Post by Purple Knight »

1213 wrote: Fri Mar 12, 2021 9:13 am
brunumb wrote: Thu Mar 11, 2021 6:42 pm ...But then we are told that we have been forgiven by the sacrifice of Jesus taking the sins of the world on himself. To me that only works if Jesus takes our place and spends eternity in hell...
In that case I think you have misunderstood what it means when Jesus “sacrificed his life”. Jesus sacrificed his life similarly as soldier can sacrifice his life for his country. Jesus could have lived for himself and have a splendid life, but instead of that, he served people, used his life for our benefit. In that way he sacrificed his life for us.
If Heaven is better where's the sacrifice?
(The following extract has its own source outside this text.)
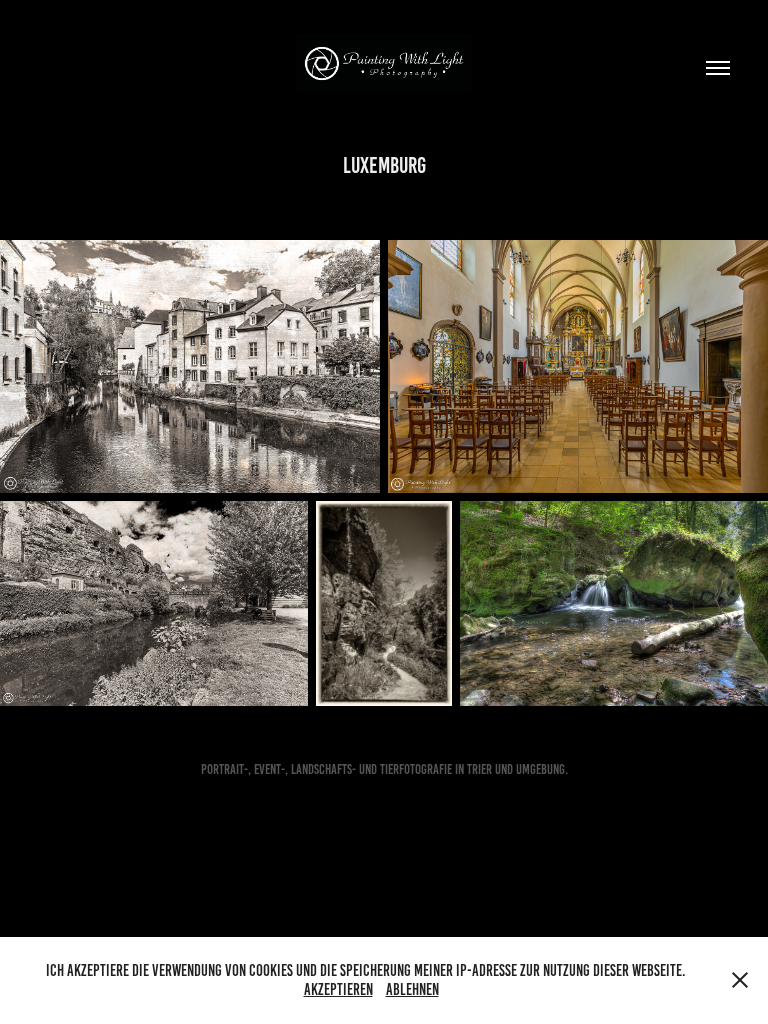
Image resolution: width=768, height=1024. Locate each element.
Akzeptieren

I'm always charitable to the other side so let me fill this in as best I possible can, and it has something to do with this life and its experiences being unique, as in, you don't get another chance. So people are up in Heaven, perhaps saying, oh, how I treasure this memory or that one, and I wish I had some more. Okay, being charitable, very charitable, there's some sacrifice there, but if someone takes away my twinkie (I really, really hate twinkies) and gives me a symphony chocolate bar, I don't spend the rest of my life wishing I'd had the experience of having eaten that twinkie. Maybe in Heaven it's different but even so I don't see myself having the gall to call that a sacrifice.